Alkylolides and alkenylolides of 198-254 Da such as hexadecan-16-olide and 9-hexadecen-16-olide were chemically synthesized in the present study as new macrocyclic lactones that are structurally different from widespread natural macrocyclic lactones including bryostatin (887 Da) and rhizoxin (613 Da), and were investigated for antitumor activity to Ehrlich ascites tumor cells by mitochondrial dehydroganase-based WST-1 assay and dye-exclusion assay. Of the alkylolides having 12, 15 or 16 carbon-atoms (D12:0, P15:0 or H16:0) and alkenylolides having 15 or 16 carbon-atoms with a double bond (P15:1 or H16:1), H16:0 was the most carcinostatic when administered at 37 degrees C for 20 h, with cell deformation and microvillus disappearance as detected by scanning electron microscopy.

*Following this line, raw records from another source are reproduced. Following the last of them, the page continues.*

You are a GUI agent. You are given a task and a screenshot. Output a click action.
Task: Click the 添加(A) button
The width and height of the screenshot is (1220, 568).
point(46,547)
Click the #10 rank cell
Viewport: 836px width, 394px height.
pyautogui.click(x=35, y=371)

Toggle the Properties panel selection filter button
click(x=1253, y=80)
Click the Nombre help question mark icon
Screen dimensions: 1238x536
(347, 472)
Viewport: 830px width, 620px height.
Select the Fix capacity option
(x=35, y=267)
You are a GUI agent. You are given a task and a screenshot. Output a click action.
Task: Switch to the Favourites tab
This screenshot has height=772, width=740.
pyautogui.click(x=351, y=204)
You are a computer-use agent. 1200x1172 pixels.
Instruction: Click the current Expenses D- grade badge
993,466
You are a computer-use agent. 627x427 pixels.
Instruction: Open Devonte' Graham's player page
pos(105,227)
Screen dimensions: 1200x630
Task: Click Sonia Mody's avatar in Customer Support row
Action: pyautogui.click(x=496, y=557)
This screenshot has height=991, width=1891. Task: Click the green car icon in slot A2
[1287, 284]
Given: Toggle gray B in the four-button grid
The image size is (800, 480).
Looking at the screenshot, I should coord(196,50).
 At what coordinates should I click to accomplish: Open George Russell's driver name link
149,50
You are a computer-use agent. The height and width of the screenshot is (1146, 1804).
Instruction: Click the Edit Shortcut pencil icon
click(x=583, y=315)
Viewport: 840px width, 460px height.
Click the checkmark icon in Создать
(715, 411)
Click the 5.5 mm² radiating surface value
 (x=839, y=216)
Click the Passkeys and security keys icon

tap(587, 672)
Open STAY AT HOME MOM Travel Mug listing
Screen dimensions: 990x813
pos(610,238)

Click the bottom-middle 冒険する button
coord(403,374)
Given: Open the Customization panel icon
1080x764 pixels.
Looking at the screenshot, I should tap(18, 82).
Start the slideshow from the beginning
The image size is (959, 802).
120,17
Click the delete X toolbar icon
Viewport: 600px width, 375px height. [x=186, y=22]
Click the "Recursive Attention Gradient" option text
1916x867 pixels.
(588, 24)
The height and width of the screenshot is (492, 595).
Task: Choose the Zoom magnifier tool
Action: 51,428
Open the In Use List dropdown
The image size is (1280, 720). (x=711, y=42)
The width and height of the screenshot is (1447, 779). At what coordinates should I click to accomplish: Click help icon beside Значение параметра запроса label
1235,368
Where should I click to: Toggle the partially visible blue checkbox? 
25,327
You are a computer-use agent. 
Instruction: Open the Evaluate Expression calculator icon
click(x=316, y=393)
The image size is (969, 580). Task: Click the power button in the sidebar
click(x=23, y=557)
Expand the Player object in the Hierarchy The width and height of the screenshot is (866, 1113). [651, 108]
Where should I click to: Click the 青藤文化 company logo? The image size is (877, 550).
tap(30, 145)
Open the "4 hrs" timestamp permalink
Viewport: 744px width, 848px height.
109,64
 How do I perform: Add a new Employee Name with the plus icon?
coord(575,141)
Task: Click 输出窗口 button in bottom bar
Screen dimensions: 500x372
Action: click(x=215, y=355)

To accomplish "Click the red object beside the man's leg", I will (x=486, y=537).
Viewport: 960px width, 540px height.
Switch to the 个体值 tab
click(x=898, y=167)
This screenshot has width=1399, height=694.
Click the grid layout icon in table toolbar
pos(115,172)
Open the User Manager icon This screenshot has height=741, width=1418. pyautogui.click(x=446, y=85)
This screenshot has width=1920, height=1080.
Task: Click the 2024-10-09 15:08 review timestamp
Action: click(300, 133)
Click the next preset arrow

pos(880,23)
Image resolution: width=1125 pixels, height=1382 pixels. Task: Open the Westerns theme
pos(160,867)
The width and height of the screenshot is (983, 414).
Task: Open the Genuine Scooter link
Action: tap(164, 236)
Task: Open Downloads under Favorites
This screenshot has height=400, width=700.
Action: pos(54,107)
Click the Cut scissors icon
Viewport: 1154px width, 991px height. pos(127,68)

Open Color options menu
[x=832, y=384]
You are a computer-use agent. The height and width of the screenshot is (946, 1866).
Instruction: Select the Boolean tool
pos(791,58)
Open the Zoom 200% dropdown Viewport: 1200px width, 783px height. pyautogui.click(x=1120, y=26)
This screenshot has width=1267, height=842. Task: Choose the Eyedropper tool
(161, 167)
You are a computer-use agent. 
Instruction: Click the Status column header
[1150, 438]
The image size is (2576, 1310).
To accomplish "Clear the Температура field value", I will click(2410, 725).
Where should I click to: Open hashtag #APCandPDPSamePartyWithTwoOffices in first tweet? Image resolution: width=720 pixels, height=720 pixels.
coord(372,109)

The carcinostatic activity was increased markedly for H16:0 and P15:0 when the administration period was prolonged to 72 h, but was not enhanced by intramolecular introduction of a double bond for P15:1 or H16:1. Hyperthermia at 42 degrees C for 30 min additively intensified the carcinostatic activity for H16:0 and P15:0, but scarcely for D12:0, and intensified the alkenyloides P15:1 and H16:1 only upon the subsequent 72-h treatment. Invasion of human fibrosarcoma HT-1080 cells through the reconstituted basement membrane was inhibited by alkyl- and alkenylolides even after the short-term exposure at 25 microM for 3 h without diminishing the cell viability. H16:0 also exhibited the most inhibitory activity to tumor invasion in addition to the highest carcinostatic activity. Both inhibitions were promoted by combination with hyperthermia. Thus diverse alkyl-/alkenylolides, may be potent multi-applicable anticancer agents in terms of either dual inhibitory activities against both tumor progression and invasion or hyperthermia-combined therapy.